### Task brief
Without changing anything, set down every line shown below.

### Study material
****************************************

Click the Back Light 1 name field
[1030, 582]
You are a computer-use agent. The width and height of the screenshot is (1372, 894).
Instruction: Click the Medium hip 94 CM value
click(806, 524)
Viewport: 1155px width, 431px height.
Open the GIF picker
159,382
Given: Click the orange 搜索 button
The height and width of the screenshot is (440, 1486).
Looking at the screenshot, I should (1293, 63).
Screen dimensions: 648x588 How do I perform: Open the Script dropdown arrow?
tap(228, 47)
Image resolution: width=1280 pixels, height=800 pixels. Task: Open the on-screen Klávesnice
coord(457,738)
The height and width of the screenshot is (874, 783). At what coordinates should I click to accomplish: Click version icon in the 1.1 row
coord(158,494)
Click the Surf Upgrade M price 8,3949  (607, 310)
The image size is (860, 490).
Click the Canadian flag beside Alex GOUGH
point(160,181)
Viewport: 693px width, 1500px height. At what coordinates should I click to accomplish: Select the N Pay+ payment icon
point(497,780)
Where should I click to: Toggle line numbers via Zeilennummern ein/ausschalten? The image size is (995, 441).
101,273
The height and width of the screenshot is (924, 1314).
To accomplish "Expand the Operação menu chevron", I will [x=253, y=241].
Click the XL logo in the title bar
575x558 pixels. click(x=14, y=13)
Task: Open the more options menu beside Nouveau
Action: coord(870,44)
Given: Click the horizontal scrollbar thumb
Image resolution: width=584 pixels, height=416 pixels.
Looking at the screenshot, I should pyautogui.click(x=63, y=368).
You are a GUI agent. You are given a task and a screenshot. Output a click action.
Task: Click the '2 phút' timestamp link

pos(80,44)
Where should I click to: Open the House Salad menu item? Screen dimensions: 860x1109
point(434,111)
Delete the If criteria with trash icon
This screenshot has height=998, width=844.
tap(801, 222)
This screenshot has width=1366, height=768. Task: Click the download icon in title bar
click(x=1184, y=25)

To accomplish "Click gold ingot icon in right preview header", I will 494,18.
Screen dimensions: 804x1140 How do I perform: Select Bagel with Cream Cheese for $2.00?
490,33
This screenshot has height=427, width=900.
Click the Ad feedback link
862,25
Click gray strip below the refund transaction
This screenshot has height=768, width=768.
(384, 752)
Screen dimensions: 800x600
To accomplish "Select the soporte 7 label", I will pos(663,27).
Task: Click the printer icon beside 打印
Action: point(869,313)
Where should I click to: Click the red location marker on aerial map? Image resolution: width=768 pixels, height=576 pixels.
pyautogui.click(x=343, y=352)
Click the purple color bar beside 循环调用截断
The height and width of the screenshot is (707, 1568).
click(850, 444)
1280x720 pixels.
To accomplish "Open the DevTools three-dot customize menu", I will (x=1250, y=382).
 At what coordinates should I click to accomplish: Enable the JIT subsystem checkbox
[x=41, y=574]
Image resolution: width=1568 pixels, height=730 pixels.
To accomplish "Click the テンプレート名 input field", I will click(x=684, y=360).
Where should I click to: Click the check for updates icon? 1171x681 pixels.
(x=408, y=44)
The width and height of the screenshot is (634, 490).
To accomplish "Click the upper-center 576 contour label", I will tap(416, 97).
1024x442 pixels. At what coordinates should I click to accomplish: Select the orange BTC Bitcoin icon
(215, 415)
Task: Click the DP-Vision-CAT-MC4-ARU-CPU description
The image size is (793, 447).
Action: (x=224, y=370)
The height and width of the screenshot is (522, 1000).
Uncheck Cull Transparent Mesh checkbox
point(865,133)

****************************************

### Written answer
Click the Back Light 1 name field
[1030, 582]
You are a computer-use agent. The width and height of the screenshot is (1372, 894).
Instruction: Click the Medium hip 94 CM value
click(806, 524)
Viewport: 1155px width, 431px height.
Open the GIF picker
159,382
Given: Click the orange 搜索 button
The height and width of the screenshot is (440, 1486).
Looking at the screenshot, I should (1293, 63).
Screen dimensions: 648x588 How do I perform: Open the Script dropdown arrow?
tap(228, 47)
Image resolution: width=1280 pixels, height=800 pixels. Task: Open the on-screen Klávesnice
coord(457,738)
The height and width of the screenshot is (874, 783). At what coordinates should I click to accomplish: Click version icon in the 1.1 row
coord(158,494)
Click the Surf Upgrade M price 8,3949  (607, 310)
The image size is (860, 490).
Click the Canadian flag beside Alex GOUGH
point(160,181)
Viewport: 693px width, 1500px height. At what coordinates should I click to accomplish: Select the N Pay+ payment icon
point(497,780)
Where should I click to: Toggle line numbers via Zeilennummern ein/ausschalten? The image size is (995, 441).
101,273
The height and width of the screenshot is (924, 1314).
To accomplish "Expand the Operação menu chevron", I will [x=253, y=241].
Click the XL logo in the title bar
575x558 pixels. click(x=14, y=13)
Task: Open the more options menu beside Nouveau
Action: coord(870,44)
Given: Click the horizontal scrollbar thumb
Image resolution: width=584 pixels, height=416 pixels.
Looking at the screenshot, I should pyautogui.click(x=63, y=368).
You are a GUI agent. You are given a task and a screenshot. Output a click action.
Task: Click the '2 phút' timestamp link

pos(80,44)
Where should I click to: Open the House Salad menu item? Screen dimensions: 860x1109
point(434,111)
Delete the If criteria with trash icon
This screenshot has height=998, width=844.
tap(801, 222)
This screenshot has width=1366, height=768. Task: Click the download icon in title bar
click(x=1184, y=25)

To accomplish "Click gold ingot icon in right preview header", I will 494,18.
Screen dimensions: 804x1140 How do I perform: Select Bagel with Cream Cheese for $2.00?
490,33
This screenshot has height=427, width=900.
Click the Ad feedback link
862,25
Click gray strip below the refund transaction
This screenshot has height=768, width=768.
(384, 752)
Screen dimensions: 800x600
To accomplish "Select the soporte 7 label", I will pos(663,27).
Task: Click the printer icon beside 打印
Action: point(869,313)
Where should I click to: Click the red location marker on aerial map? Image resolution: width=768 pixels, height=576 pixels.
pyautogui.click(x=343, y=352)
Click the purple color bar beside 循环调用截断
The height and width of the screenshot is (707, 1568).
click(850, 444)
1280x720 pixels.
To accomplish "Open the DevTools three-dot customize menu", I will (x=1250, y=382).
 At what coordinates should I click to accomplish: Enable the JIT subsystem checkbox
[x=41, y=574]
Image resolution: width=1568 pixels, height=730 pixels.
To accomplish "Click the テンプレート名 input field", I will click(x=684, y=360).
Where should I click to: Click the check for updates icon? 1171x681 pixels.
(x=408, y=44)
The width and height of the screenshot is (634, 490).
To accomplish "Click the upper-center 576 contour label", I will tap(416, 97).
1024x442 pixels. At what coordinates should I click to accomplish: Select the orange BTC Bitcoin icon
(215, 415)
Task: Click the DP-Vision-CAT-MC4-ARU-CPU description
The image size is (793, 447).
Action: (x=224, y=370)
The height and width of the screenshot is (522, 1000).
Uncheck Cull Transparent Mesh checkbox
point(865,133)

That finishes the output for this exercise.